>>

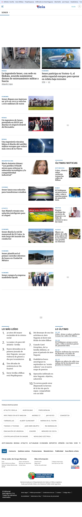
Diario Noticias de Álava (8, 463)
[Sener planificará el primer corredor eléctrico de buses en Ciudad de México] (40, 257)
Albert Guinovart (27, 421)
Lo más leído (10, 329)
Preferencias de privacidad (51, 496)
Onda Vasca (22, 465)
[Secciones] (2, 6)
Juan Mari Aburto (32, 426)
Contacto (12, 451)
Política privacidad (35, 492)
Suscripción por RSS (57, 463)
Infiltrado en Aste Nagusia (15, 415)
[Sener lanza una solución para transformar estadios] (40, 194)
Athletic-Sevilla (10, 410)
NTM (43, 82)
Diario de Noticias (24, 461)
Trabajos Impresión (57, 461)
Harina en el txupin (48, 421)
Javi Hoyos (50, 415)
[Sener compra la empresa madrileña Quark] (40, 279)
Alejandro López (7, 84)
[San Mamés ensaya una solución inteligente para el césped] (40, 215)
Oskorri (32, 431)
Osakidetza (64, 415)
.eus (4, 451)
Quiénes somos (24, 451)
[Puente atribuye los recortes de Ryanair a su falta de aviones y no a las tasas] (74, 216)
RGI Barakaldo (51, 426)
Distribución (37, 461)
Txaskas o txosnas (11, 426)
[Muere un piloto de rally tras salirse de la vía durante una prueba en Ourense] (74, 237)
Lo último (61, 329)
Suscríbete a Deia (72, 451)
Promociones (37, 451)
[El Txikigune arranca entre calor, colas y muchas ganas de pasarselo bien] (74, 195)
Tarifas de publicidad (40, 465)
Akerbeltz (36, 415)
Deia (3, 461)
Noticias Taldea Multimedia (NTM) (9, 466)
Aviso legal (24, 492)
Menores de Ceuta (49, 431)
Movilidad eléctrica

<<

### Your task
Write out the data above again, from its very first line down to and including the line that contains "[El Txikigune arranca", and shift every coordinate in the answers up by 96. Leave out the pictures.

### Written answer
Diario Noticias de Álava (104, 559)
[Sener planificará el primer corredor eléctrico de buses en Ciudad de México] (136, 353)
Albert Guinovart (123, 517)
Lo más leído (106, 425)
Preferencias de privacidad (147, 592)
Onda Vasca (118, 561)
[Secciones] (98, 102)
Juan Mari Aburto (128, 522)
Contacto (108, 547)
Política privacidad (131, 588)
Suscripción por RSS (153, 559)
Infiltrado en Aste Nagusia (111, 511)
[Sener lanza una solución para transformar estadios] (136, 290)
Athletic-Sevilla (106, 506)
NTM (139, 178)
Diario de Noticias (120, 557)
Trabajos Impresión (153, 557)
Harina en el txupin (144, 517)
Javi Hoyos (146, 511)
[Sener compra la empresa madrileña Quark] (136, 375)
Alejandro López (103, 180)
[San Mamés ensaya una solución inteligente para el césped] (136, 311)
Oskorri (128, 527)
Osakidetza (160, 511)
.eus (100, 547)
Quiénes somos (120, 547)
[Puente atribuye los recortes de Ryanair a su falta de aviones y no a las tasas] (170, 312)
RGI Barakaldo (147, 522)
Distribución (133, 557)
Txaskas o txosnas (107, 522)
[Muere un piloto de rally tras salirse de la vía durante una prueba en Ourense] (170, 333)
Lo último (157, 425)
Suscríbete a Deia (168, 547)
Promociones (133, 547)
[El Txikigune arranca entre calor, colas y muchas ganas de pasarselo bien] (170, 291)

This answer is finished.